**ASSIGNMENT:**
Look through the listing and report every line that has "Shipping" in it.

══════

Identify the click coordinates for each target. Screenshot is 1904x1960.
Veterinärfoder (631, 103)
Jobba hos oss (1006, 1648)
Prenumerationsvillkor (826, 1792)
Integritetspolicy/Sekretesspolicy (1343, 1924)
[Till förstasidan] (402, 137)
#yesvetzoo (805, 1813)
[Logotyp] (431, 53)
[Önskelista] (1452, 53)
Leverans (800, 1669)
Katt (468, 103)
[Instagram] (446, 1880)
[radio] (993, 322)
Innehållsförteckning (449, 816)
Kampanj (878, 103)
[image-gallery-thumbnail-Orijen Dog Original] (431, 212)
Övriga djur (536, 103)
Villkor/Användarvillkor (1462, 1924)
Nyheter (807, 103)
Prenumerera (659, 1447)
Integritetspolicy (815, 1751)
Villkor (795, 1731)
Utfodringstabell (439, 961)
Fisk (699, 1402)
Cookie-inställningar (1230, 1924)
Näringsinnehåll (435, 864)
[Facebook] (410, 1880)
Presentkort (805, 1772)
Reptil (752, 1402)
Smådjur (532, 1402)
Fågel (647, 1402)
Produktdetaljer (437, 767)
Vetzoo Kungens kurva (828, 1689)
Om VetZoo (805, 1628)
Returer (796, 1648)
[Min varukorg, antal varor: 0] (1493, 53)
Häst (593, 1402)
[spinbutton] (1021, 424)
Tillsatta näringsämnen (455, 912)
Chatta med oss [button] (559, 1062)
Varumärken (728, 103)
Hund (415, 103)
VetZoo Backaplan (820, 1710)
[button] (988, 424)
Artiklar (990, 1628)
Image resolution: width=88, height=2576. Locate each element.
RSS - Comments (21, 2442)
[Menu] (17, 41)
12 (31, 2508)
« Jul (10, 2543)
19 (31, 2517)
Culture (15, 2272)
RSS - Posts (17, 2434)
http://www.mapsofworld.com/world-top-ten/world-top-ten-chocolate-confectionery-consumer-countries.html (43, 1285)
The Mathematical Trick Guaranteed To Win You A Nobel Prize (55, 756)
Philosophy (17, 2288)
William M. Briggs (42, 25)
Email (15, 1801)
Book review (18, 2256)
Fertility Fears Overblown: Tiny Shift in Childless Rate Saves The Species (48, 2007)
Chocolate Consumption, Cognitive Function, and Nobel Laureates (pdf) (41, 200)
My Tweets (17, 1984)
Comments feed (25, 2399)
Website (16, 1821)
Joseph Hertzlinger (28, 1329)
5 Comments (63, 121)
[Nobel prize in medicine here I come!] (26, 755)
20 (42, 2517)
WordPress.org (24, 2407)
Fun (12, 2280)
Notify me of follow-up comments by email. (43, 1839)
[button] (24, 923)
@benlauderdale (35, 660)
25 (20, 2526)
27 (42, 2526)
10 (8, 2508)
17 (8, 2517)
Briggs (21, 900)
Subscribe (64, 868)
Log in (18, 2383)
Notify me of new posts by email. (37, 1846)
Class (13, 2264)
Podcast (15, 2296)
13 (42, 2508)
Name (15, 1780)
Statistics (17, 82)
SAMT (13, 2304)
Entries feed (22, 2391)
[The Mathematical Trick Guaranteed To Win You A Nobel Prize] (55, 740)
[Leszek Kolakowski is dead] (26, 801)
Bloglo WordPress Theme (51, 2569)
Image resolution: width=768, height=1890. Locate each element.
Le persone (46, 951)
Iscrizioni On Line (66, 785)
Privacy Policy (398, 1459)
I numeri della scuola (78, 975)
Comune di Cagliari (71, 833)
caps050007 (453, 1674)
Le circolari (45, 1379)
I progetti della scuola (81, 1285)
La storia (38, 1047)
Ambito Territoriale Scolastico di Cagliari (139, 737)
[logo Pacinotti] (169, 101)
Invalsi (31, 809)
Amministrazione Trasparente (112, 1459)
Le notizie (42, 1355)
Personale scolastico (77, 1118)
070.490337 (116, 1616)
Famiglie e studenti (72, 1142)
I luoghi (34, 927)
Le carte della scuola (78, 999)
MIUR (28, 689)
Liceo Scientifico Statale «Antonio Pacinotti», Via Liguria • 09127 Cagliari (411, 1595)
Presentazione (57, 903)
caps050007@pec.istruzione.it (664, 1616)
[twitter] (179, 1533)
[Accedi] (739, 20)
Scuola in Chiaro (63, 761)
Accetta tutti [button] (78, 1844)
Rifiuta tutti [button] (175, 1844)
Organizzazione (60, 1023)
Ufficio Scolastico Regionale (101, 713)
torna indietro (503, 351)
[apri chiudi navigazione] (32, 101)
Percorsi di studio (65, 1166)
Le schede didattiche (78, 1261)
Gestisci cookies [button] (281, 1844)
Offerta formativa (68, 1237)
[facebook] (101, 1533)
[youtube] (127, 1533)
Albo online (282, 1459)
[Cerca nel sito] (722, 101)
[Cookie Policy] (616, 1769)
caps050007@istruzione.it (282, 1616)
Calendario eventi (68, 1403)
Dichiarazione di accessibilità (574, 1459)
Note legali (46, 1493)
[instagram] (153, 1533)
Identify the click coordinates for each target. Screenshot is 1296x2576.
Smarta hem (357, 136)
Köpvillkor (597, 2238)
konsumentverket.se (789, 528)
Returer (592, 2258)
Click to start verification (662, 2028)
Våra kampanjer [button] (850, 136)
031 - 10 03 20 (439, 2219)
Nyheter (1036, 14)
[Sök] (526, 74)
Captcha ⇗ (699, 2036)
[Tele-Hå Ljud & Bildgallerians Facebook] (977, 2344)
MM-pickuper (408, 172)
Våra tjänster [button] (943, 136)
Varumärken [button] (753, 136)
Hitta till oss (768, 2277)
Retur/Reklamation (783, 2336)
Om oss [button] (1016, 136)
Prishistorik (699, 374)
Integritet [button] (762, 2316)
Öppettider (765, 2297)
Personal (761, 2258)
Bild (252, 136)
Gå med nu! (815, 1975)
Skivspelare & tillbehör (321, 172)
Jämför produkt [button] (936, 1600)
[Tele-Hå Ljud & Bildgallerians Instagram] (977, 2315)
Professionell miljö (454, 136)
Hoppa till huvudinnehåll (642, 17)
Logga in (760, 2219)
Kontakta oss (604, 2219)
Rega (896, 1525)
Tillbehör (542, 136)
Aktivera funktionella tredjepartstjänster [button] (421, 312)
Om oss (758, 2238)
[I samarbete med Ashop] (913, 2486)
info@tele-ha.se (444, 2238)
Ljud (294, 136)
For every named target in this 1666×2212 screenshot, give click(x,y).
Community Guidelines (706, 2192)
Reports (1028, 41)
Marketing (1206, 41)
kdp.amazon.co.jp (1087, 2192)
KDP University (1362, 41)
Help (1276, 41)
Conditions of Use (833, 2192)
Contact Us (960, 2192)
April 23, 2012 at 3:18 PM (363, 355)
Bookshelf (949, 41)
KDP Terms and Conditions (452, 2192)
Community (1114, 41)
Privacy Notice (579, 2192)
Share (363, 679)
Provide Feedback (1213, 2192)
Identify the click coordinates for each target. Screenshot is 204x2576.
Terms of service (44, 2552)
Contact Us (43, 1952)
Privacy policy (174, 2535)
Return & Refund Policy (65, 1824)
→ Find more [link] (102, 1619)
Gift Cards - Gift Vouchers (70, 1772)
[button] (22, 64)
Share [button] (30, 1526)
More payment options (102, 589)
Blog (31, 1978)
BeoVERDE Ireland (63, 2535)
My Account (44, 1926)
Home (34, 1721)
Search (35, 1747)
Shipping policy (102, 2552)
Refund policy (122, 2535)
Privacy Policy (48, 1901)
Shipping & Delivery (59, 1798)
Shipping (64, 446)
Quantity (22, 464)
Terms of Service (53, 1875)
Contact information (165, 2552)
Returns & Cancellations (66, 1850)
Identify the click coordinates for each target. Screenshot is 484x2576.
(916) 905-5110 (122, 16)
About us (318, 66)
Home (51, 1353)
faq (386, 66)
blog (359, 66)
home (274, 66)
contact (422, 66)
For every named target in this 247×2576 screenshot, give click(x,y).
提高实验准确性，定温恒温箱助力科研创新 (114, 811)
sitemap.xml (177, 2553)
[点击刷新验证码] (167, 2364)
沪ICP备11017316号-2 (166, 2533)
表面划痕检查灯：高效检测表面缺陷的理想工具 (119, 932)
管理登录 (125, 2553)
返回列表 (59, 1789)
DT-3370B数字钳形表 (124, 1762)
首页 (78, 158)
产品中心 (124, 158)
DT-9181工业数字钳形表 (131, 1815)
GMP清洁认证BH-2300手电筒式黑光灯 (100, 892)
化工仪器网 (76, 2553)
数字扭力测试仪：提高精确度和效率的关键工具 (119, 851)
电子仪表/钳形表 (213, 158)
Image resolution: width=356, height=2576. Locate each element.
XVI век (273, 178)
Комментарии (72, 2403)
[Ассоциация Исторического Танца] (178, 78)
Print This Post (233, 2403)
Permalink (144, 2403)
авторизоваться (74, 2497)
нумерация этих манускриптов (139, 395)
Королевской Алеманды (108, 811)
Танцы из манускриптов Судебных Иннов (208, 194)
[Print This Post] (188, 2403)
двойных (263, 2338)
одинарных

══════

**RESULT OF THE TASK:**
Shipping policy (102, 2552)
Shipping & Delivery (59, 1798)
Shipping (64, 446)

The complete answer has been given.